❝ Peel away the layers of a house — the plastered walls, the slate roof, the hardwood floors — and you’re left with a frame, the skeletal form that makes up the core of any structure. Can we do the same with life? Can scientists pare down the layers of complexity to reveal the essence of life, the foundation on which biology is built?
That’s what Craig Venter and his collaborators have attempted to do in a new study published…in the journal Science. Venter’s team painstakingly whittled down the genome of Mycoplasma mycoides, a bacterium that lives in cattle, to reveal a bare-bones set of genetic instructions capable of making life. The result is a tiny organism named syn3.0 that contains just 473 genes. By comparison, E. coli has about 4,000 to 5,000 genes, and humans have roughly 20,000.
Yet within those 473 genes lies a gaping hole. Scientists have little idea what roughly a third of them do. Rather than illuminating the essential components of life, syn3.0 has revealed how much we have left to learn about the very basics of biology.
❝ “To me, the most interesting thing is what it tells us about what we don’t know,” said Jack Szostak, a biochemist at Harvard University who was not involved in the study. “So many genes of unknown function seem to be essential…”
❝ The seed for Venter’s quest was planted in 1995…when Venter’s researchers started work on this new project, they chose M. genitalium — the second complete bacterial genome to be sequenced — expressly for its diminutive genome size. With 517 genes and 580,000 DNA letters, it has one of the smallest known genomes in a self-replicating organism…
M. genitalium’s trim package of DNA raised the question: What is the smallest number of genes a cell could possess? “We wanted to know the basic gene components of life,” Venter said. “It seemed like a great idea 20 years ago — we had no idea it would be a 20-year process to get here…”
❝ …Rather than editing DNA in a living organism, as most researchers did, they wanted to exert greater control — to plan their genome on a computer and then synthesize the DNA in test tubes.
In 2008, Venter and his collaborator Hamilton Smith created the first synthetic bacterial genome by building a modified version of M. genitalium’s DNA. Then in 2010 they made the first self-replicating synthetic organism, manufacturing a version of M. mycoides’ genome and then transplanting it into a different Mycoplasma species. The synthetic genome took over the cell, replacing the native operating system with a human-made version. The synthetic M. mycoides genome was mostly identical to the natural version, save for a few genetic watermarks…
With the right tools finally in hand, the researchers designed a set of genetic blueprints for their minimal cell and then tried to build them. Yet “not one design worked,” Venter said. He saw their repeated failures as a rebuke for their hubris. Does modern science have sufficient knowledge of basic biological principles to build a cell? “The answer was a resounding no,” he said.
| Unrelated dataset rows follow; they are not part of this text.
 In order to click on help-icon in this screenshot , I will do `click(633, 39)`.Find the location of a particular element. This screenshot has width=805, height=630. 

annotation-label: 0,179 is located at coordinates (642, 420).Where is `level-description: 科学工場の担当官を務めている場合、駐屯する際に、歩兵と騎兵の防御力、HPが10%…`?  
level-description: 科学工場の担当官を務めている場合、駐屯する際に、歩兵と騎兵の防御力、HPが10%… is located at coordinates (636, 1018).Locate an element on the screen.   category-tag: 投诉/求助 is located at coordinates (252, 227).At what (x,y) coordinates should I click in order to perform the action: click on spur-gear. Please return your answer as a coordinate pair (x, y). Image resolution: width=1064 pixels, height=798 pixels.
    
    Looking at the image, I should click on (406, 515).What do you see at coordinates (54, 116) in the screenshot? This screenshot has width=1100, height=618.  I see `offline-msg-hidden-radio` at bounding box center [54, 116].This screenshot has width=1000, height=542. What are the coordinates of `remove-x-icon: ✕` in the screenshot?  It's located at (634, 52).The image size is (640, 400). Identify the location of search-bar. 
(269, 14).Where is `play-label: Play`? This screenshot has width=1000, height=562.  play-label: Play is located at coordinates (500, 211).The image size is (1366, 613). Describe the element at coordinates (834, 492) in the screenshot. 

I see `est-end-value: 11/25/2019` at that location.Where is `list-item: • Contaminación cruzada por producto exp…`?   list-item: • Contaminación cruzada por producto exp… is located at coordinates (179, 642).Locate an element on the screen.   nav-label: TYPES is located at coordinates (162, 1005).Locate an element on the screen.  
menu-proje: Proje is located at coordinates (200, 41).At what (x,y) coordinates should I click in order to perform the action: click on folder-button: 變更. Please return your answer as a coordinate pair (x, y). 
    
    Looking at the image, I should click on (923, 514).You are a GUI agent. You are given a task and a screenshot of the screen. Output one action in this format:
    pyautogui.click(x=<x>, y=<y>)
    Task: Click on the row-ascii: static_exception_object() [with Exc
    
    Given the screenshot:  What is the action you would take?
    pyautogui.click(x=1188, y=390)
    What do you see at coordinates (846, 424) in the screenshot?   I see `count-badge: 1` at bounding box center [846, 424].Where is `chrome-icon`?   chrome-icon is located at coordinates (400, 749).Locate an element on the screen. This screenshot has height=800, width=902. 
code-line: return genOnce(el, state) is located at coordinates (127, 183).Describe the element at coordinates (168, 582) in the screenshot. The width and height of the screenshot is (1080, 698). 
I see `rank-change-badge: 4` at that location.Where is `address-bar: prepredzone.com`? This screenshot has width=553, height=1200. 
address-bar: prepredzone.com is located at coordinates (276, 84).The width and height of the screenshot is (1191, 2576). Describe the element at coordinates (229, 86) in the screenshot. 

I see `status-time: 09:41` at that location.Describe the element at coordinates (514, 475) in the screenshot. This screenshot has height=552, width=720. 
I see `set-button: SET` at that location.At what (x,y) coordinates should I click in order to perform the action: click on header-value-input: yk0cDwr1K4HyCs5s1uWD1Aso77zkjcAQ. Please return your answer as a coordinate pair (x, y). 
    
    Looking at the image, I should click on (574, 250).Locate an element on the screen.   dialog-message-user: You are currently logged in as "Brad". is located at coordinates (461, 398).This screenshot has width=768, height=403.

❝ So the team took a different and more labor-intensive tack, replacing the design approach with trial and error. They disrupted M. mycoides’ genes, determining which were essential for the bacteria to survive. They erased the extraneous genes to create syn3.0, which has a smaller genome than any independently replicating organism discovered on Earth to date.
What’s left after trimming the genetic fat? The majority of the remaining genes are involved in one of three functions: producing RNA and proteins, preserving the fidelity of genetic information, or creating the cell membrane. Genes for editing DNA were largely expendable.
❝ Venter’s minimal cell is a product not just of its environment, but of the entirety of the history of life on Earth. Sometime in biology’s 4-billion-year record, cells much simpler than this one must have existed. “We didn’t go from nothing to a cell with 400 genes,” Szostak said. He and others are trying to make more basic life-forms that are representative of these earlier stages of evolution.
“Not yet” applies to most of the unresolved questions about Venter’s research and exploration. It is, after all, how he set about to win the prize for sequencing the human genome. Ignoring accepted practices, he looked ahead to what he logically presumed would be the amount of computing horsepower that would be around at the end of the time-scale for his experiments. And calculated the management of his experiments on the basis of what hardware would be available to run whatever software he designed to analyze what he was building – when he got near the end of the whole timeframe.
He nailed it.
This time? He found more questions. Plus – he ain’t in a race either.